Die Regierung Biden hat die Entsendung von Panzerabwehrwaffen und Luftabwehrsystemen in die Ukraine in die Wege geleitet. Offiziell, um die Abwehr einer möglichen russischen Invasion zu unterstützen. Das Weiße Haus hat dem Kongress mitgeteilt, dass es beabsichtigt, fünf Mi-17 Transporthubschrauber in die Ukraine zu schicken", berichtet das Wall Street Journal. Dieser Waffentransfer wird jedoch nicht direkt erfolgen, sondern über dritte Verbündete - nämlich Estland, Litauen und Lettland - abgewickelt werden. Der vorgeschlagene Plan für eine weitere begrenzte Militärhilfe für die Ukraine wurde Anfang dieser Woche bekannt, aber am Donnerstagnachmittag hat die Regierung sie genehmigt. CBS News berichtet außerdem, dass "US-Beamte gegenüber CBS News bestätigten, dass die Regierung Biden mehreren NATO-Verbündeten die Erlaubnis erteilt hat, Notfalllieferungen von in den USA hergestellten Waffen - einschließlich Panzerabwehrraketen - an die Ukraine zu schicken, um die Verteidigung des Landes zu verstärken". In dem Bericht, der nur einen Tag nach Bidens Äußerung, es sei seine "Vermutung", dass Putin sich darauf vorbereite, in der Ukraine "einzumarschieren", veröffentlicht wurde, heißt es:
Quellen des Außenministeriums sagten, dass Verbündete, darunter Estland, Lettland, Litauen und Großbritannien, die Erlaubnis erhalten hätten, "Dritttransfers" von in den USA hergestellter und gelieferter Ausrüstung an die Ukraine vorzunehmen, was ein Beamter als Teil eines Wettlaufs beschrieb, "um den Ukrainern so schnell wie möglich so viel Ausrüstung wie möglich zu liefern."
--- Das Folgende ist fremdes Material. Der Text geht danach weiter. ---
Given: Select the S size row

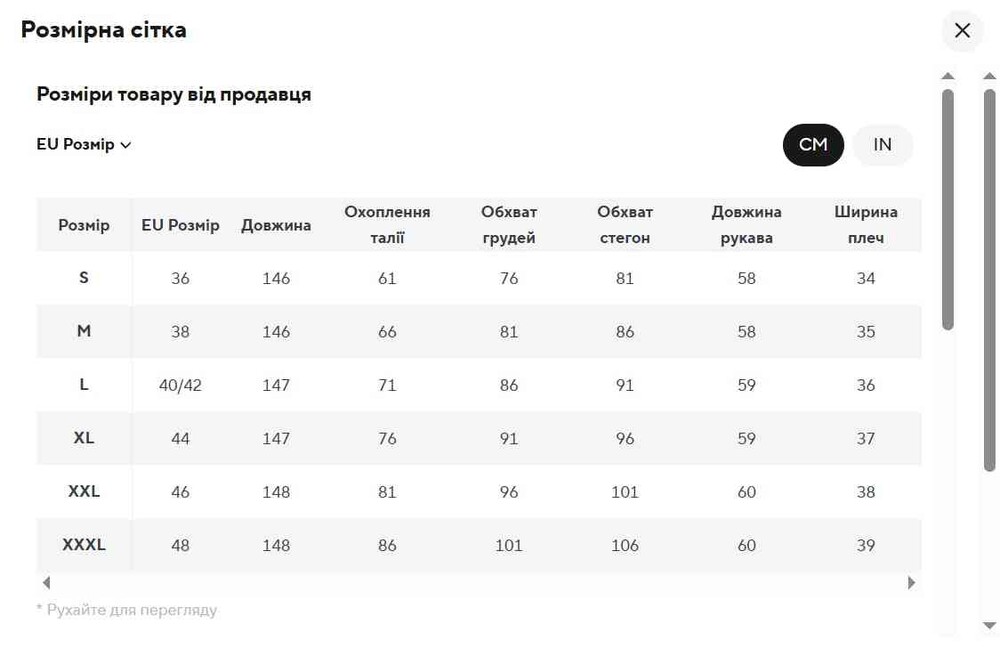Looking at the screenshot, I should [x=84, y=278].
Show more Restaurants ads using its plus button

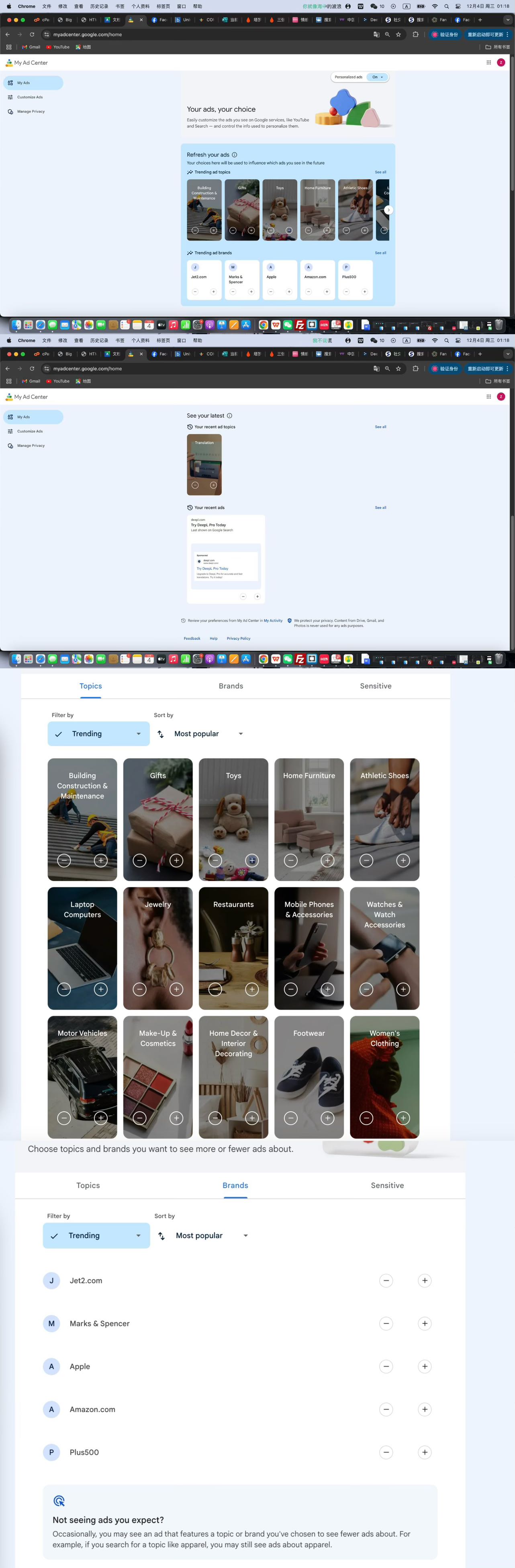(x=252, y=989)
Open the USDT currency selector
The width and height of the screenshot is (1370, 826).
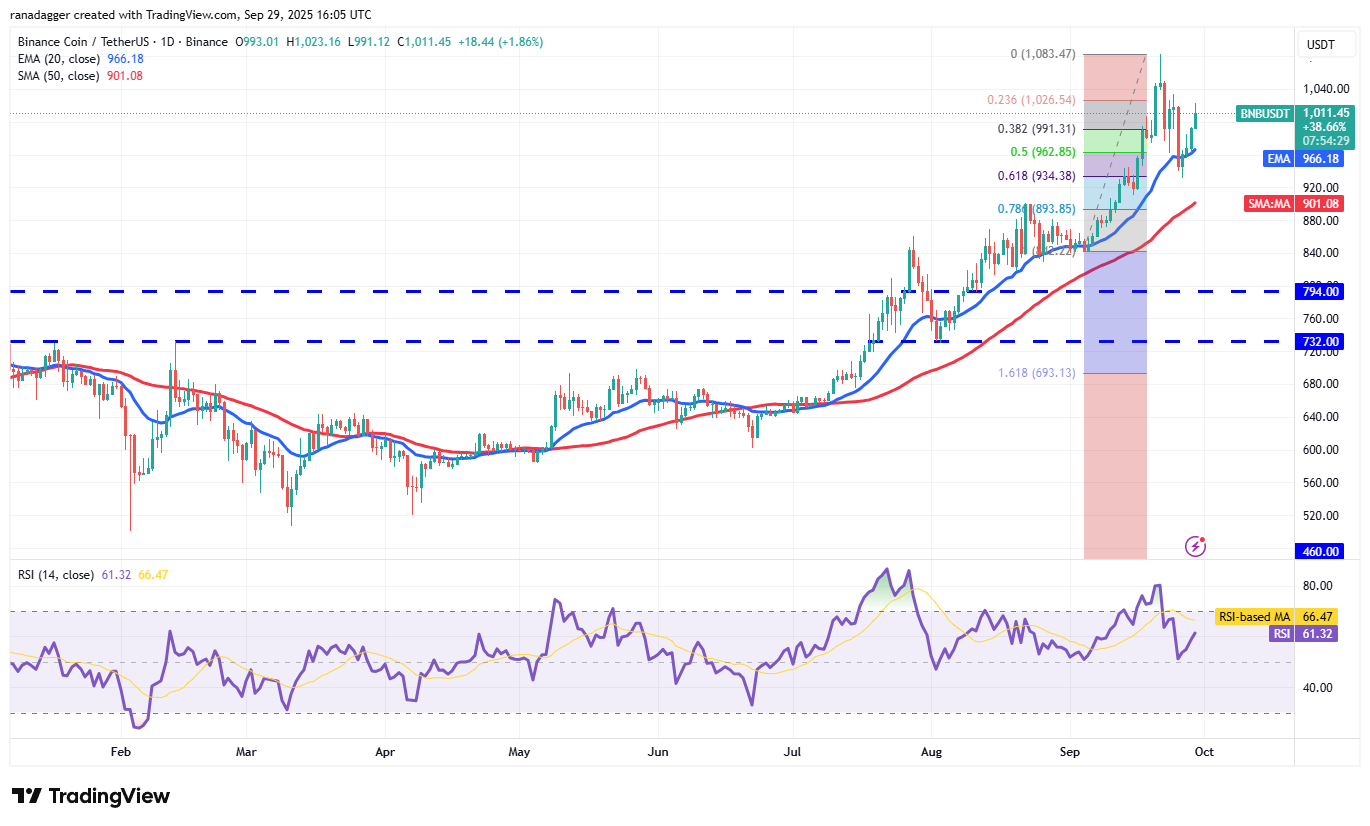click(x=1324, y=44)
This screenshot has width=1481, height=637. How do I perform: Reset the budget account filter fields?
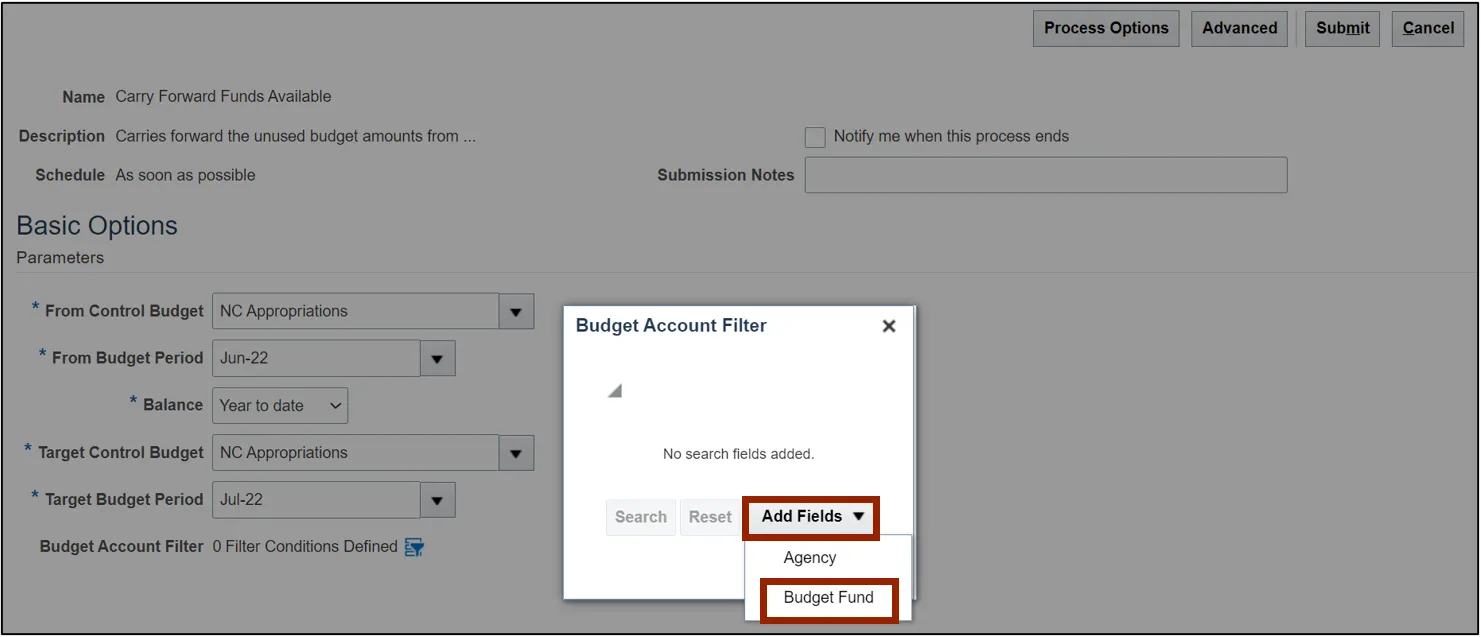pyautogui.click(x=710, y=517)

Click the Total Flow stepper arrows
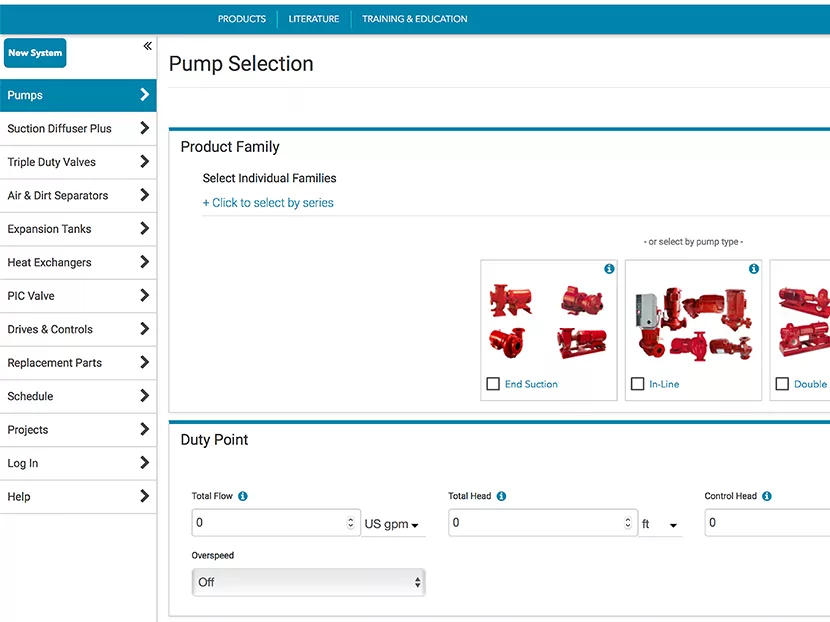coord(350,523)
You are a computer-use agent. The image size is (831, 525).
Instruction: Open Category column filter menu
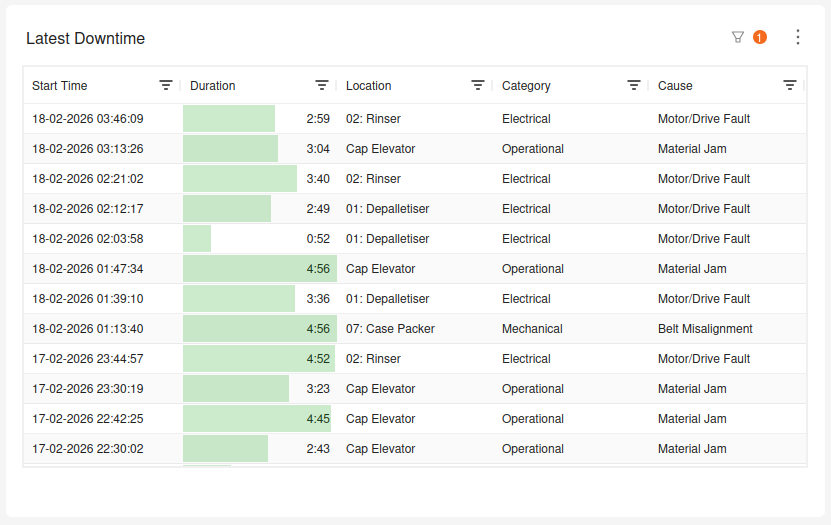[634, 86]
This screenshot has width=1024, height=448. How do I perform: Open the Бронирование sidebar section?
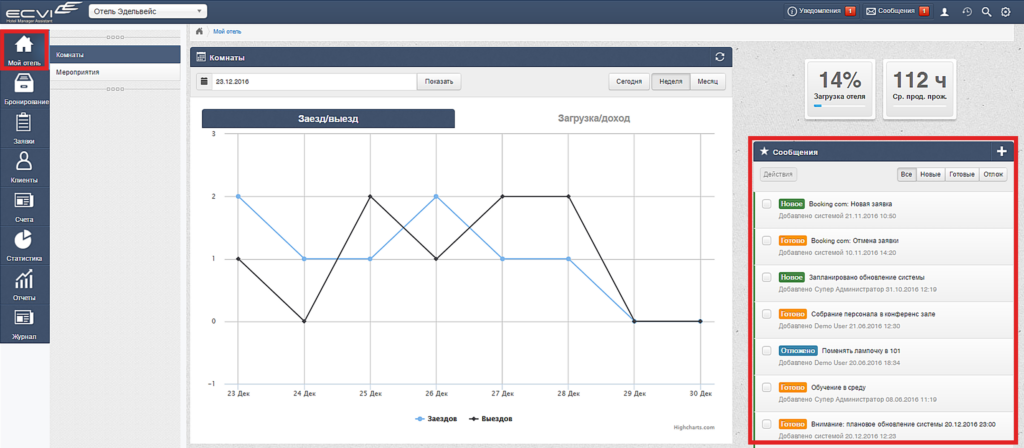coord(24,89)
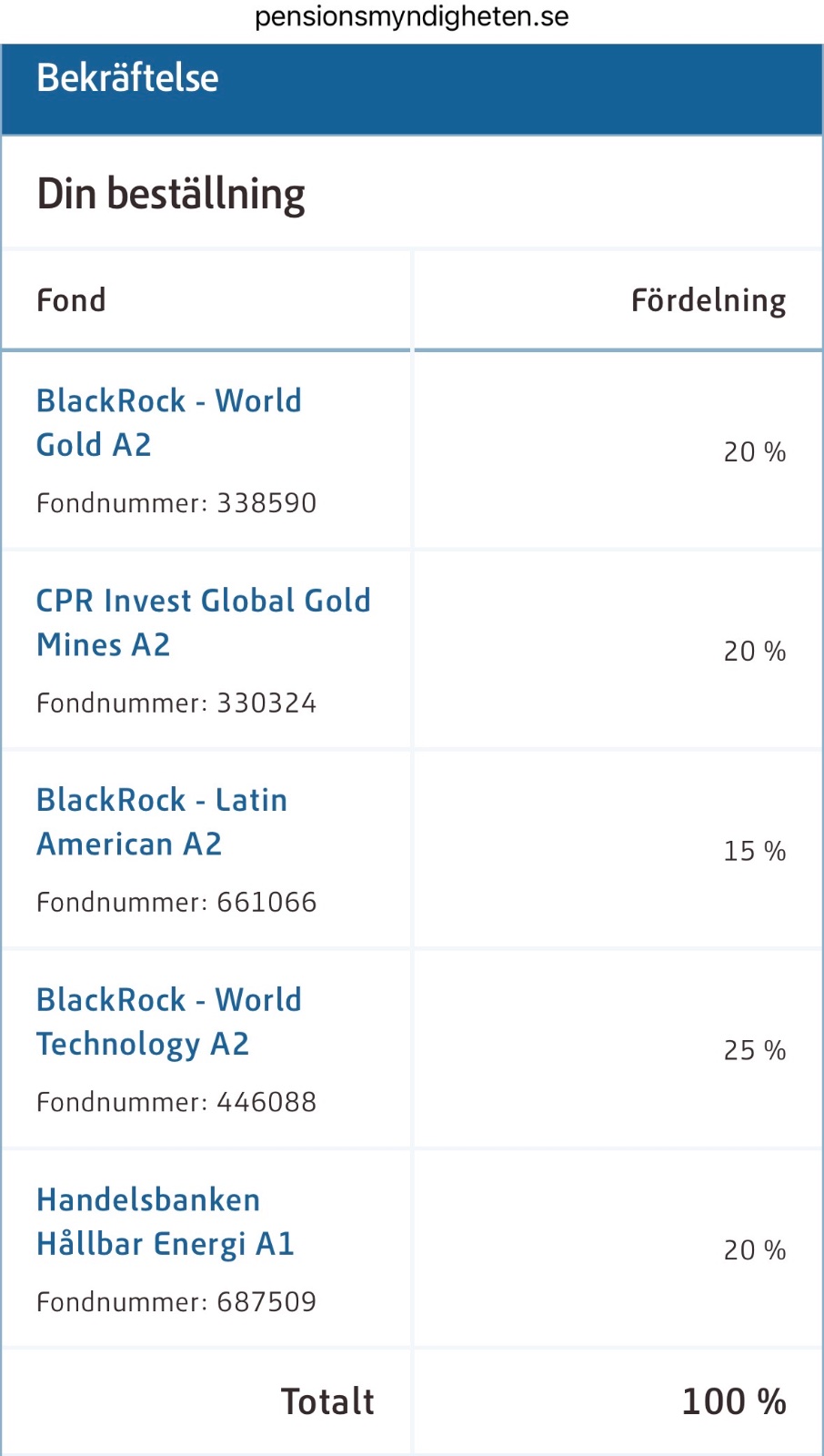Open BlackRock - World Gold A2 fund link
The width and height of the screenshot is (824, 1456).
click(x=169, y=422)
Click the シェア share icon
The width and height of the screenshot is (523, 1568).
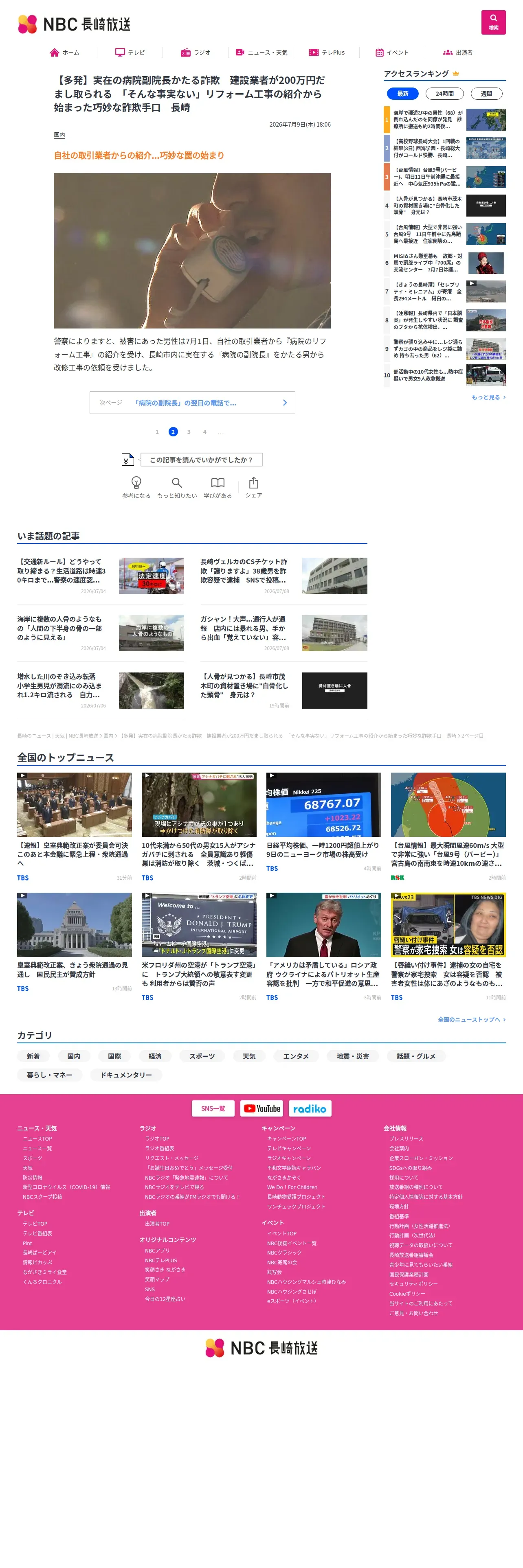[x=253, y=482]
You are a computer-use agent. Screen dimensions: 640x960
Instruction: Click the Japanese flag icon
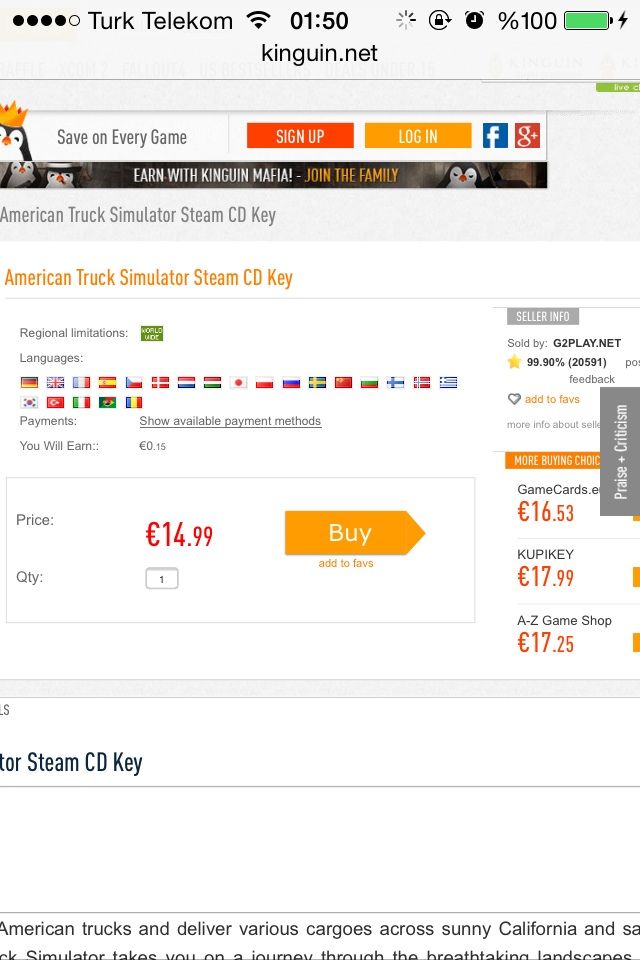coord(238,382)
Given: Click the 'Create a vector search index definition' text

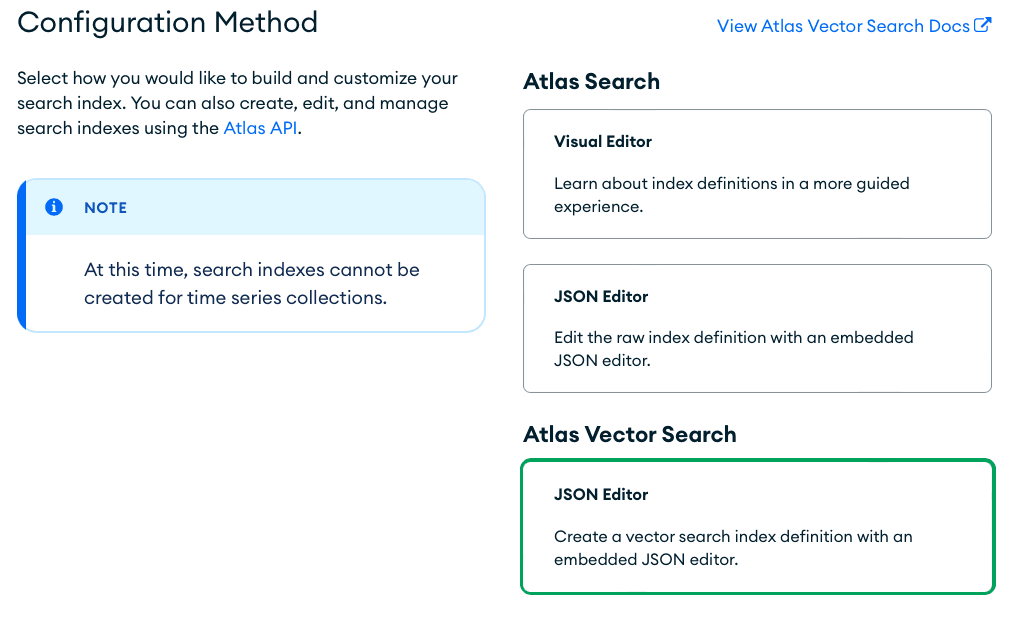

Bislang ist unklar, inwieweit die Regierung eine militärische Reaktion genehmigen würde. Die USA beliefern die ukrainische Armee bereits seit Jahren mit militärischer Ausrüstung und haben sogar eine begrenzte Anzahl von Spezialkräften im Land, die die ukrainischen Streitkräfte ausbilden. Anfang dieser Woche kündigte der britische Verteidigungsminister Ben Wallace Waffenlieferungen an die Ukraine an, die in den letzten drei Tagen mit einer Reihe von Militärflügen nach Kiew durchgeführt wurden. https://twitter.com/geoallison/status/1483899430378127365 Da Biden nun grünes Licht für die baltischen Verbündeten gibt, ebenfalls mehr Waffen in den schwelenden Donbass-Konflikt zu liefern und damit die Spannungen zwischen Moskau und der NATO weiter zu verschärfen, könnte Europa dem Ausbruch eines totalen Krieges an seiner Peripherie näher kommen. Russland wird diese neue Aufrüstung auf der ukrainischen Seite der Grenze sicherlich als große Provokation betrachten und möglicherweise anmerken, dass seine "roten Linien" bezüglich der NATO-Präsenz in der Ukraine verletzt wurden.